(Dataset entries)
□ □ □ □ □ □ □

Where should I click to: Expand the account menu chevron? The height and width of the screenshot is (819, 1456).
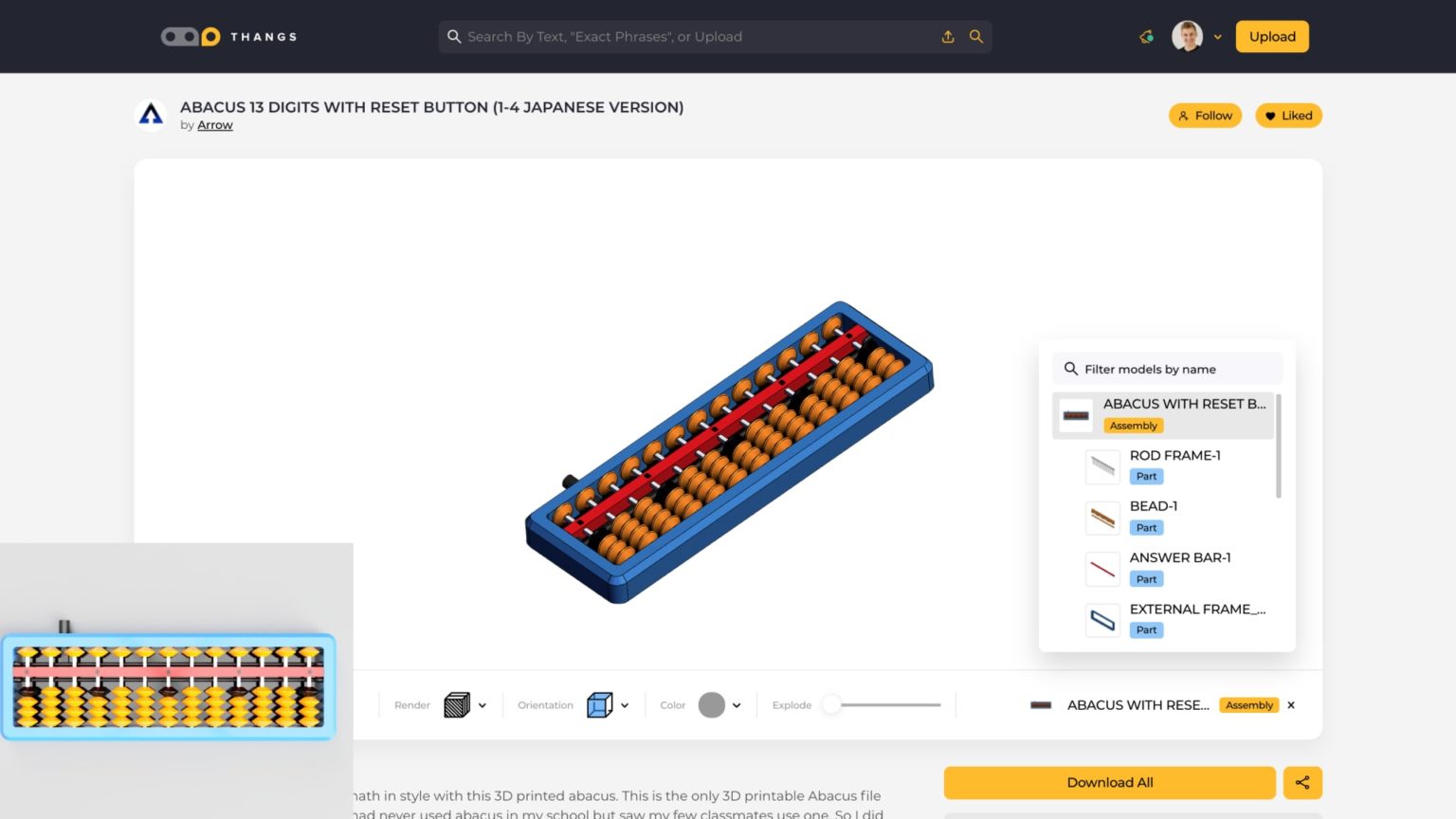click(1219, 36)
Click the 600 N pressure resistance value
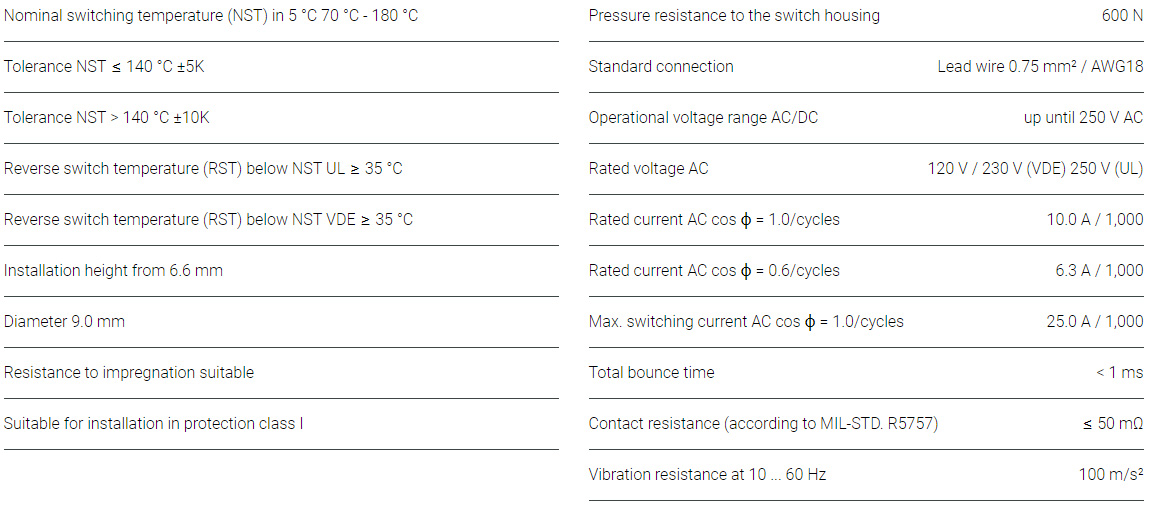Screen dimensions: 1150x509 point(1122,16)
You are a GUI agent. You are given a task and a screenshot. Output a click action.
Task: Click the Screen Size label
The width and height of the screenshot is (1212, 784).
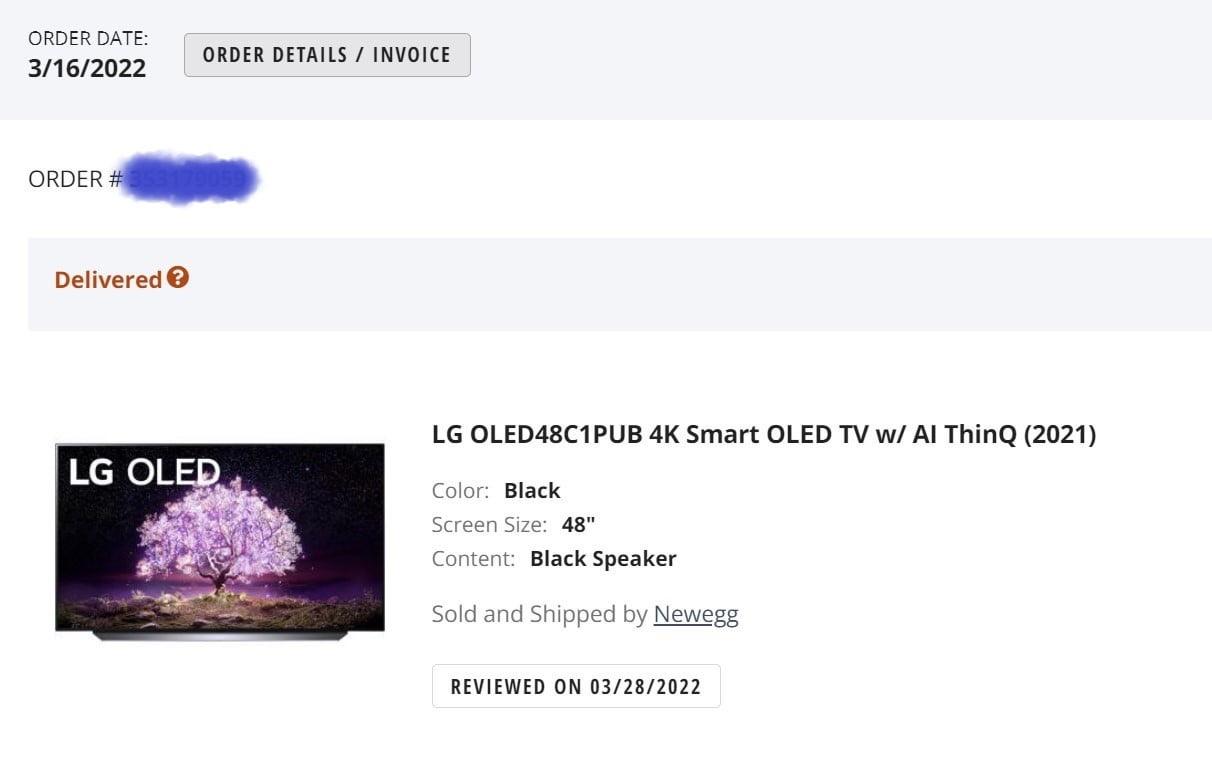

□ □ □ □ □ □ □

§ **WORK ORDER**
Each entry must be set down word for word; no image may be carried over.

§ **YOUR SOLUTION**
Where should I click to: Expand the account menu chevron? The height and width of the screenshot is (819, 1456).
click(1219, 36)
Click the 600 N pressure resistance value
Screen dimensions: 1150x509 point(1122,16)
You are a GUI agent. You are given a task and a screenshot. Output a click action.
Task: Click the Screen Size label
The width and height of the screenshot is (1212, 784).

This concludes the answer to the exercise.